### INFORMATION PROVIDED:
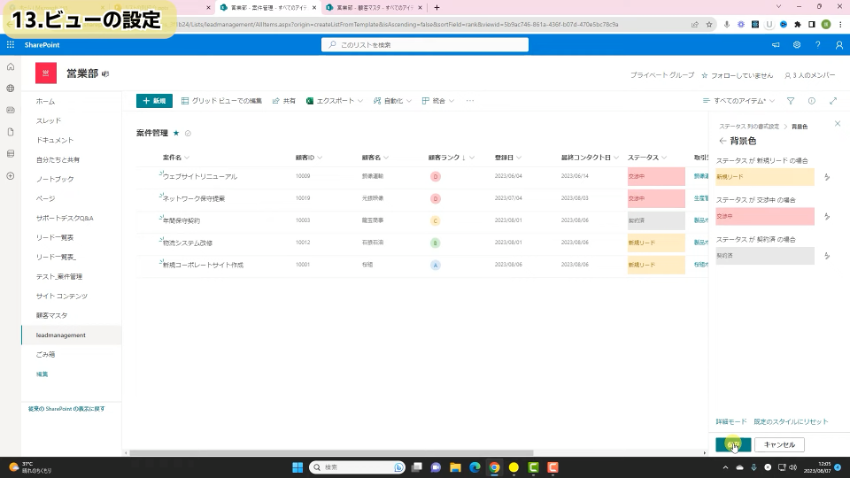The width and height of the screenshot is (850, 478).
Task: Open the info pane icon
Action: 811,101
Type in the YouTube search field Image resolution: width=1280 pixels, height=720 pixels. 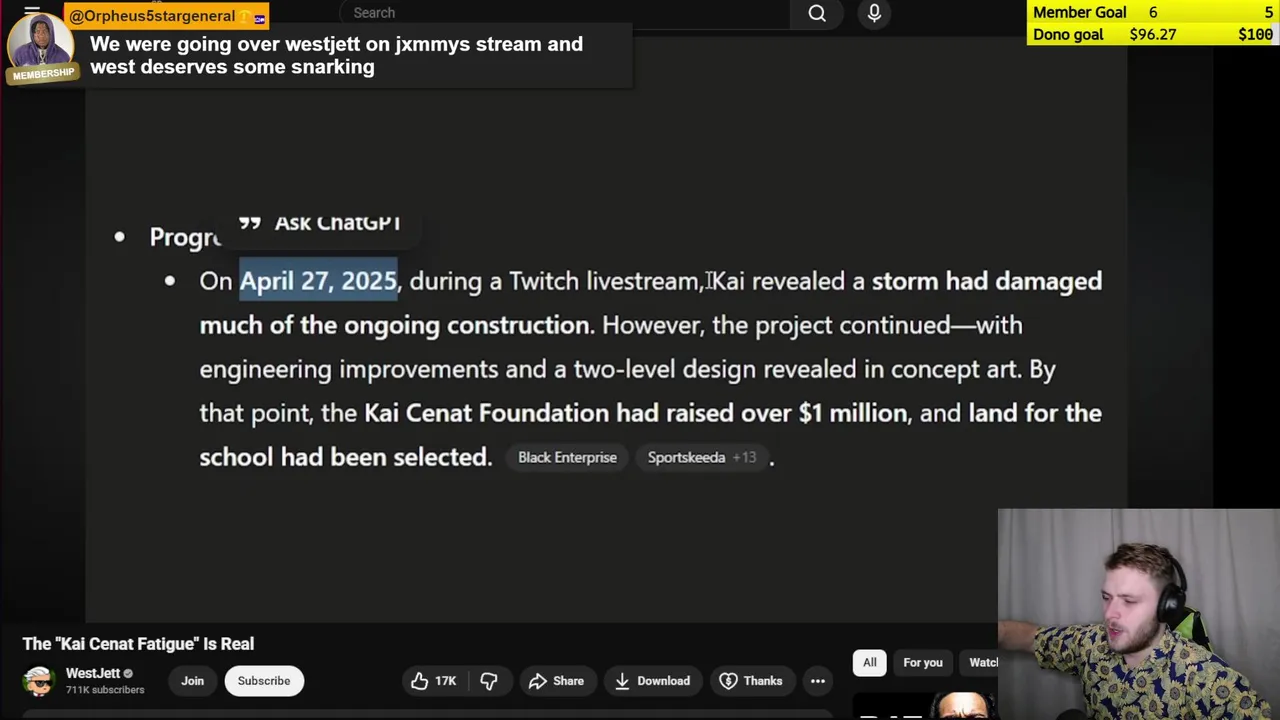[x=560, y=13]
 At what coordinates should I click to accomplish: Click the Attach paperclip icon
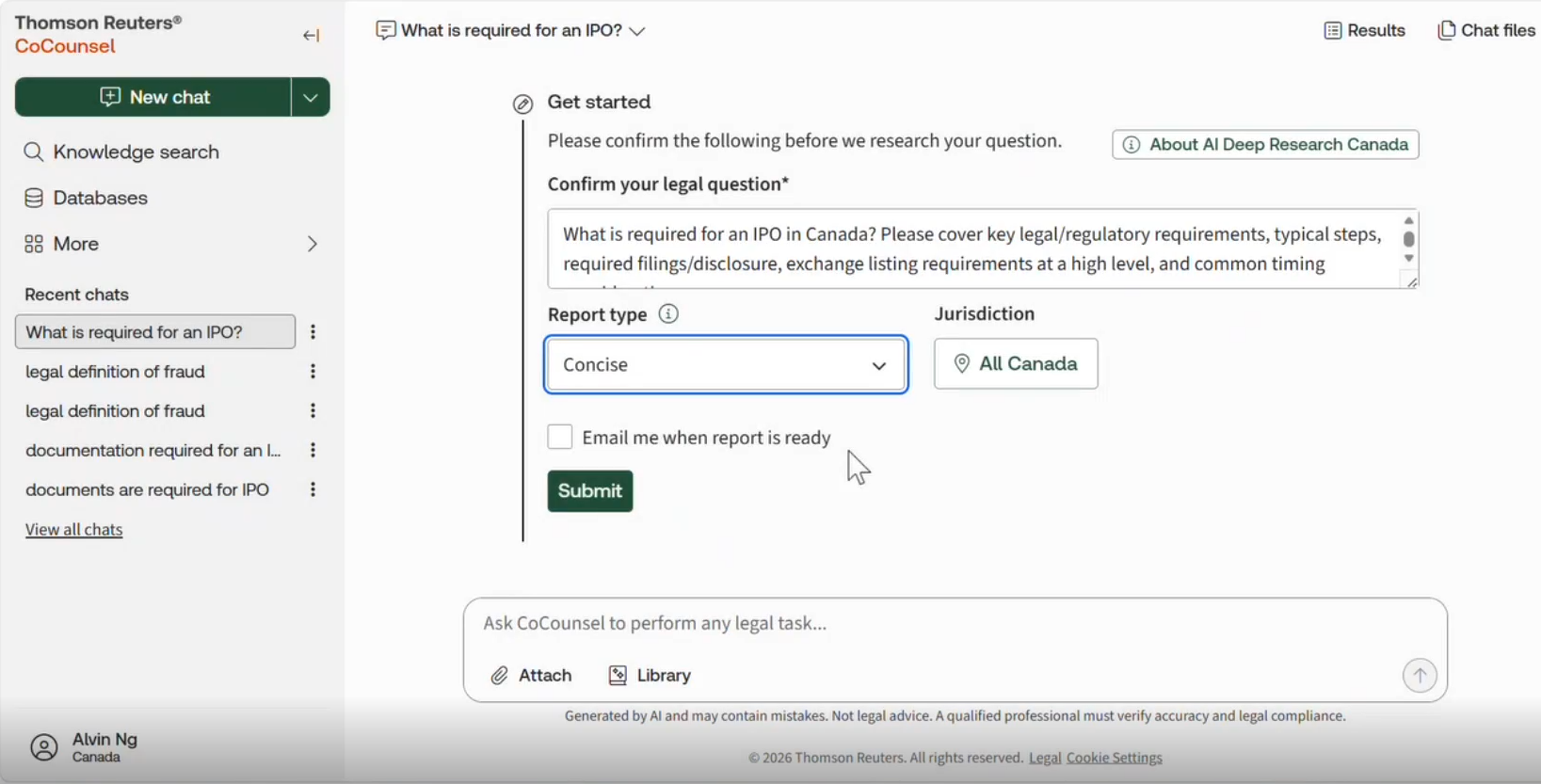click(x=499, y=675)
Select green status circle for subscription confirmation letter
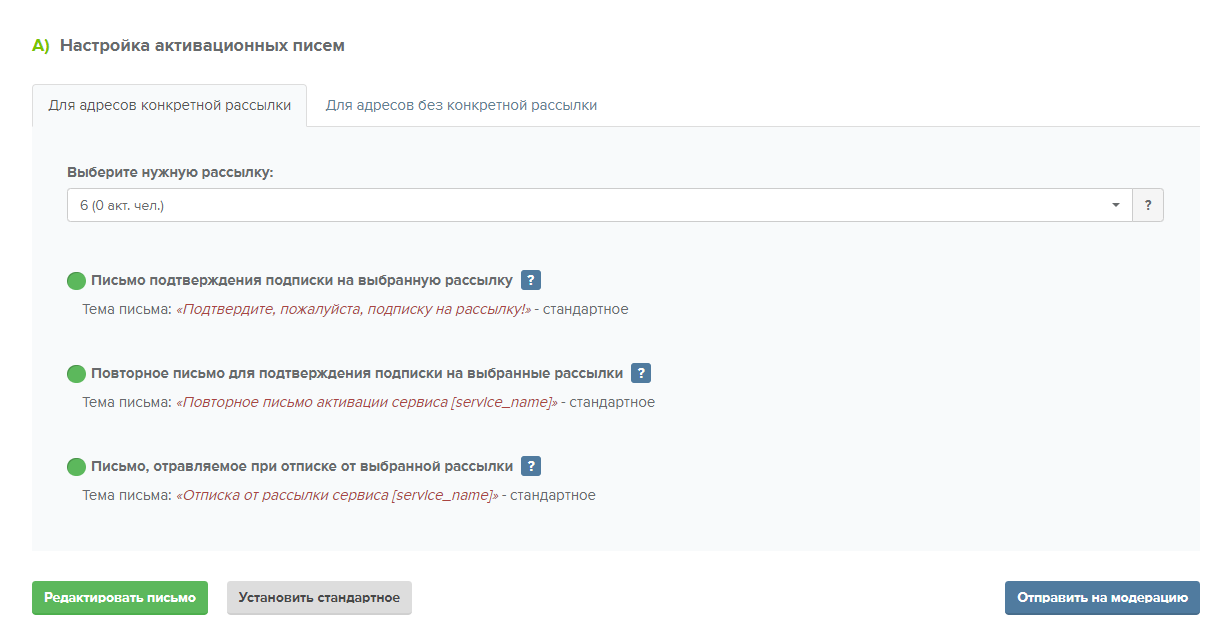1231x641 pixels. pyautogui.click(x=76, y=281)
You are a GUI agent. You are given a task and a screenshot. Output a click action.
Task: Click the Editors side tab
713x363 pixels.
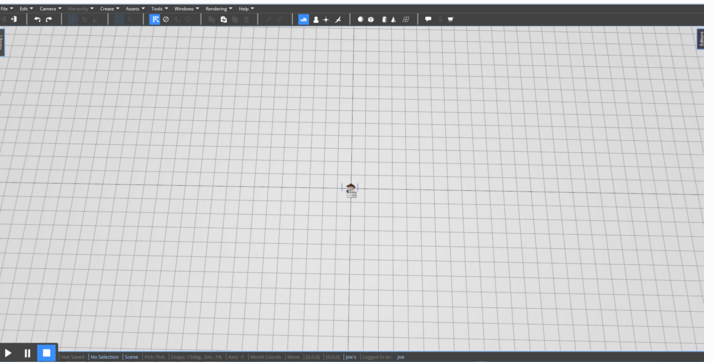pos(701,39)
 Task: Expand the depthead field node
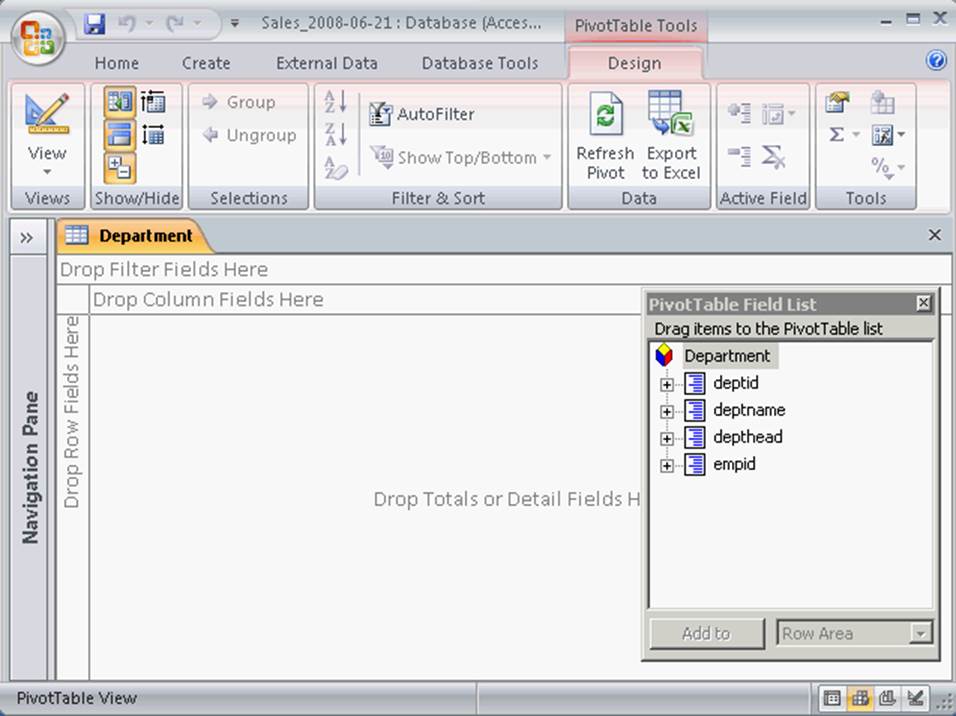tap(667, 438)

### AIM OF THE TASK:
Print only the lines from the line that contains "You are a GUI" to the final line of the data, inclusive. Pictures stay out.

### ANSWER TO THE PROBLEM:
You are a GUI agent. You are given a task and a screenshot. Output a click action.
Task: Click the Editors side tab
713x363 pixels.
pos(701,39)
 Task: Expand the depthead field node
tap(667, 438)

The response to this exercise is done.